Now, here is the S&P 500. Had a little bit of a negative day with that hot payrolls report that we saw last Friday. And we're coming down from some pretty high levels. Some high levels I would say not shown here is RSI. That's various indicators that show you, do things get oversold or overbought? And when they get moving too far to the upside, a lot of times, they got a mean revert.

So I think that's what we may be seeing in progress right now. Now, the flip side is that if we were to squeeze to the upside-- you watch the S&P 500. We take out last week highs. Probably going to be more fast and furious action to the upside.

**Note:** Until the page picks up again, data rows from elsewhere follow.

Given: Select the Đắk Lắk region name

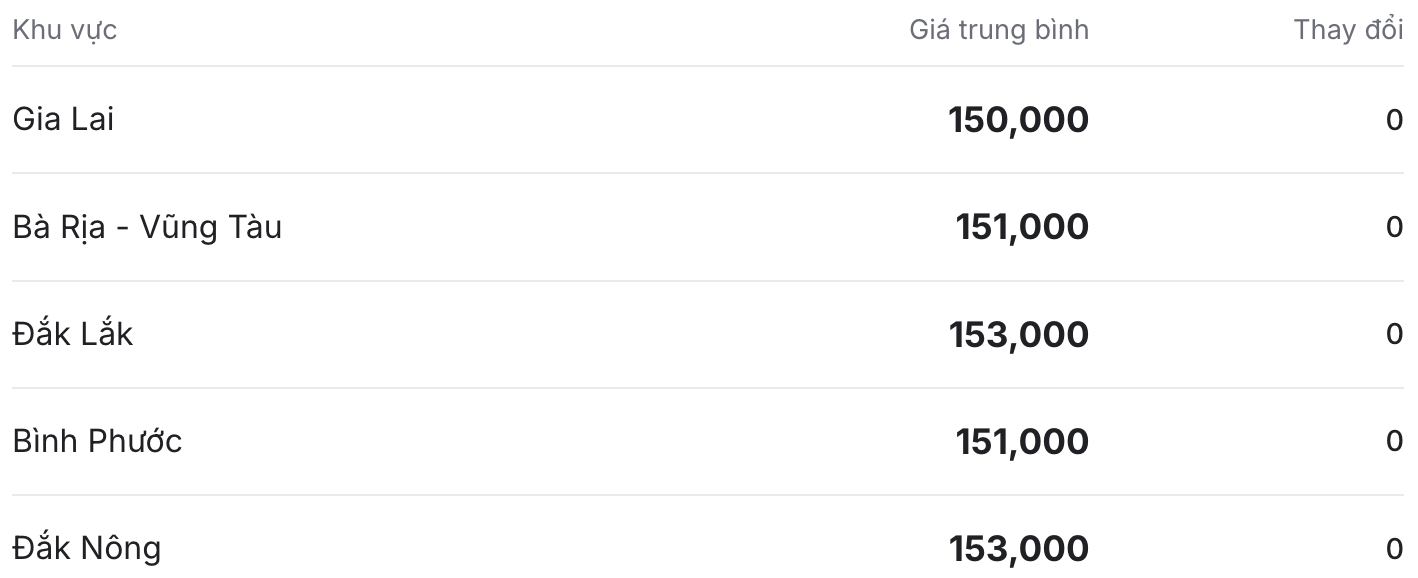Looking at the screenshot, I should click(72, 333).
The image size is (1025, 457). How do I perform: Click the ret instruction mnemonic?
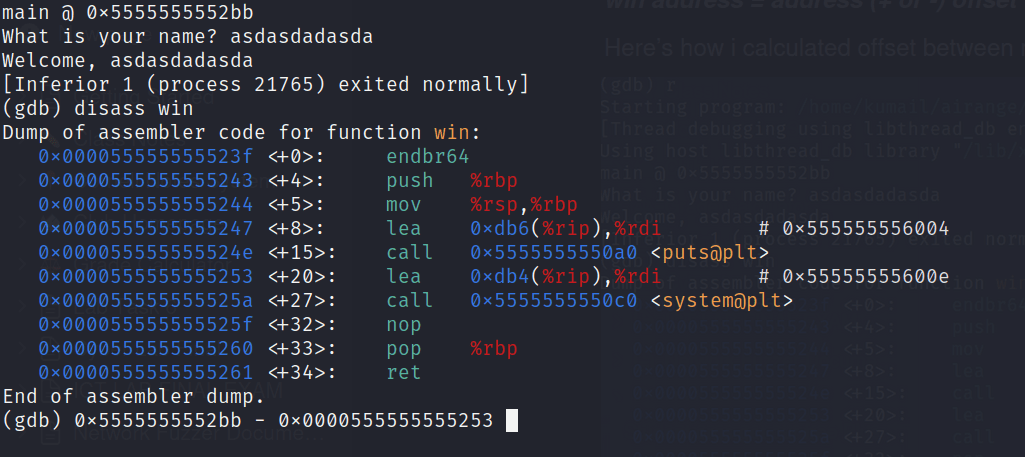tap(403, 372)
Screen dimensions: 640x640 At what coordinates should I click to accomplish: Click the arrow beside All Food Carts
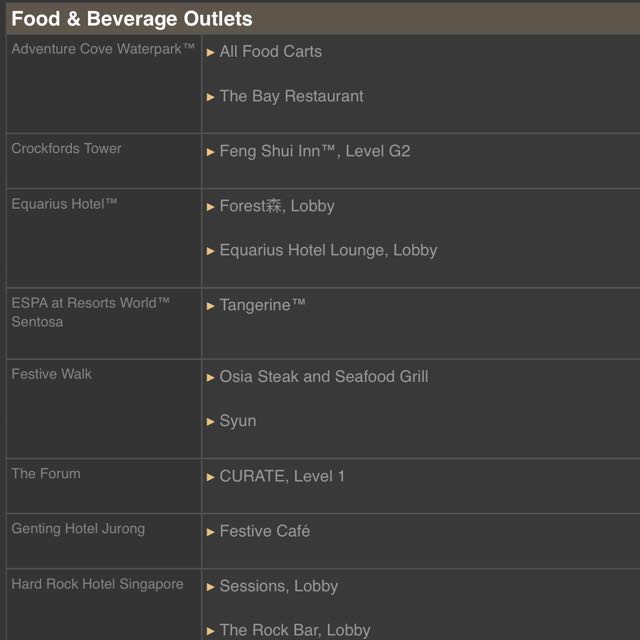point(211,52)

But here is the VIX. I'm going to show you a two-year chart. We hit some pretty far lows, to the lowest point that we've seen in at least a year. And usually, when we do that, we do seem to tend to see mean reversion in the VIX. And that would mean a spike back up, and that would be concomitant with stocks going back down.

Now, here's some more evidence. Here's a five-year T-note yield. That is bumping up now against multi-month highs. 10-year T-note also broke to the upside. These are the things that we've seen when the people realize that the Federal Reserve is still very hawkish right now.

Here's the US dollar. Final piece of evidence. I'm going to dial this down to a nine-month chart. But clearly, we have broken to the upside here in the Dixie. And then I want to show you what's going on with the Bank of Japan, because this is pretty critical here. Let me just show you a six-month chart.

Now, let me redo this to align so everybody can see it. Here we go. Still in a channel with the yen here, but the yen is moving overnight, weakening, and the US dollar here, strengthening to the upside. Yen is weakening to the downside here, or yen strengthening to the downside, here. That is happening because the Bank of Japan is going to switch out their current leader in April, Haruhiko Kuroda.

The frontrunner, who is Masayoshi Amamiya-- there we go-- he is probably going to be the most dovish counterpart to Haruhiko Kuroda. And so if this happens, we're going to see more dovishness at the Bank of Japan. BOJ is always a lagging indicator. By the time they get hawkish about policy, probably too late. So maybe a fig leaf that we're not there yet. But the strengthening dollar, higher yields, the fact that all these markets are overbought to the upside, especially in equities, just tending to tell me that we might be in a little bit of a mean reversion environment here.

- Jared Blikre, great stuff. Thanks so much.